Goal:
Reproduce the lines below verbatim, starting at the first line and ending at the line that contains "point(117,186)".

Data provided:
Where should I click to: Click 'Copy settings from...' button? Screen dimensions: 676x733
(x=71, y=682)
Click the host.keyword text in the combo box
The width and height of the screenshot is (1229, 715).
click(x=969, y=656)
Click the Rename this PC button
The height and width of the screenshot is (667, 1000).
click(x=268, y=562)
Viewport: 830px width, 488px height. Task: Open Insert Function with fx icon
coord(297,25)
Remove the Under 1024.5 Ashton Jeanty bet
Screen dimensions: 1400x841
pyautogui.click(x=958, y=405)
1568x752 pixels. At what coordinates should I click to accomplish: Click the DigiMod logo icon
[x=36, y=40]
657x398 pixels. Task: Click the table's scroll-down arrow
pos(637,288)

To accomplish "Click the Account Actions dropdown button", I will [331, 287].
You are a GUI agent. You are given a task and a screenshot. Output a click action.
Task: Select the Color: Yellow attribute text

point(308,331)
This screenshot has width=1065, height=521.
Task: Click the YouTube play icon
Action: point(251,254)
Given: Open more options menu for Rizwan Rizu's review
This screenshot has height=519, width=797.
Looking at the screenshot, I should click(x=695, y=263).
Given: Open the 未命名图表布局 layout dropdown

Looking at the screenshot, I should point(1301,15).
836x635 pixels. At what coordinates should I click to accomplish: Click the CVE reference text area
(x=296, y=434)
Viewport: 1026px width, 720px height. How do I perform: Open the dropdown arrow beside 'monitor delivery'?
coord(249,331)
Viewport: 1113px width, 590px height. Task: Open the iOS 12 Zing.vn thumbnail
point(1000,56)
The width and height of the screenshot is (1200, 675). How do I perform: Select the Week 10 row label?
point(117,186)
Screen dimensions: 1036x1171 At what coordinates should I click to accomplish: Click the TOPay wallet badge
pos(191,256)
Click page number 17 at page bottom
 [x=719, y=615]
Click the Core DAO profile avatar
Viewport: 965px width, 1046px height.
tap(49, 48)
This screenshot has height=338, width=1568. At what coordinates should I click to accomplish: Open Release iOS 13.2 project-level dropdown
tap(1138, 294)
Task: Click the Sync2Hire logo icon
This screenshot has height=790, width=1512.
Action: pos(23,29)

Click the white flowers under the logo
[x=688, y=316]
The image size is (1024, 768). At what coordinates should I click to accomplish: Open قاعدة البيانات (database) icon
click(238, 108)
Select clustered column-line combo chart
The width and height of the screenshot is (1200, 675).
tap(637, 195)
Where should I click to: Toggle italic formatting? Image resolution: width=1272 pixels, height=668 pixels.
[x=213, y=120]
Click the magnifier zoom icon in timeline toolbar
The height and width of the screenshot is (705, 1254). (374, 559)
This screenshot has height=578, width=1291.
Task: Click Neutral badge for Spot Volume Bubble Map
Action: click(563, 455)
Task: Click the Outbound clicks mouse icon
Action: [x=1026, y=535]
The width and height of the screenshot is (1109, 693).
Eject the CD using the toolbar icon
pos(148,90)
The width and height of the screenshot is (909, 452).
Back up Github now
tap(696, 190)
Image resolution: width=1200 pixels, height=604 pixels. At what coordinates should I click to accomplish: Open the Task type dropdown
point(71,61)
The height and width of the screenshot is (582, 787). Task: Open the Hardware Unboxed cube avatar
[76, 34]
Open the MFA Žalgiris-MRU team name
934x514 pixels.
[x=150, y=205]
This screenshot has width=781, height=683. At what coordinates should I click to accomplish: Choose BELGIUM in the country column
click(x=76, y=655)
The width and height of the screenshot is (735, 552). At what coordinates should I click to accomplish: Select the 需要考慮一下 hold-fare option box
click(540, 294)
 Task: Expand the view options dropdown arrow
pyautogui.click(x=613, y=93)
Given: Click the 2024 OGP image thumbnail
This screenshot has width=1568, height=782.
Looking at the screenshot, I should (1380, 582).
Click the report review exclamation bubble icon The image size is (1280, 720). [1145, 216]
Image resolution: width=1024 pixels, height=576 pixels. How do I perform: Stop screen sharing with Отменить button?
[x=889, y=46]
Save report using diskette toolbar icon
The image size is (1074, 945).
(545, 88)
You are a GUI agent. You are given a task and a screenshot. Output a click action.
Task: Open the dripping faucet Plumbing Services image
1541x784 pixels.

The response:
Where should I click to: Click 'Copy settings from...' button? Screen dimensions: 676x733
(x=71, y=682)
Click the host.keyword text in the combo box
The width and height of the screenshot is (1229, 715).
click(x=969, y=656)
Click the Rename this PC button
The height and width of the screenshot is (667, 1000).
click(x=268, y=562)
Viewport: 830px width, 488px height. Task: Open Insert Function with fx icon
coord(297,25)
Remove the Under 1024.5 Ashton Jeanty bet
Screen dimensions: 1400x841
pyautogui.click(x=958, y=405)
1568x752 pixels. At what coordinates should I click to accomplish: Click the DigiMod logo icon
[x=36, y=40]
657x398 pixels. Task: Click the table's scroll-down arrow
pos(637,288)

To accomplish "Click the Account Actions dropdown button", I will [331, 287].
You are a GUI agent. You are given a task and a screenshot. Output a click action.
Task: Select the Color: Yellow attribute text

point(308,331)
This screenshot has width=1065, height=521.
Task: Click the YouTube play icon
Action: point(251,254)
Given: Open more options menu for Rizwan Rizu's review
This screenshot has height=519, width=797.
Looking at the screenshot, I should click(x=695, y=263).
Given: Open the 未命名图表布局 layout dropdown

Looking at the screenshot, I should point(1301,15).
836x635 pixels. At what coordinates should I click to accomplish: Click the CVE reference text area
(x=296, y=434)
Viewport: 1026px width, 720px height. How do I perform: Open the dropdown arrow beside 'monitor delivery'?
coord(249,331)
Viewport: 1113px width, 590px height. Task: Open the iOS 12 Zing.vn thumbnail
point(1000,56)
The width and height of the screenshot is (1200, 675). How do I perform: Select the Week 10 row label?
point(117,186)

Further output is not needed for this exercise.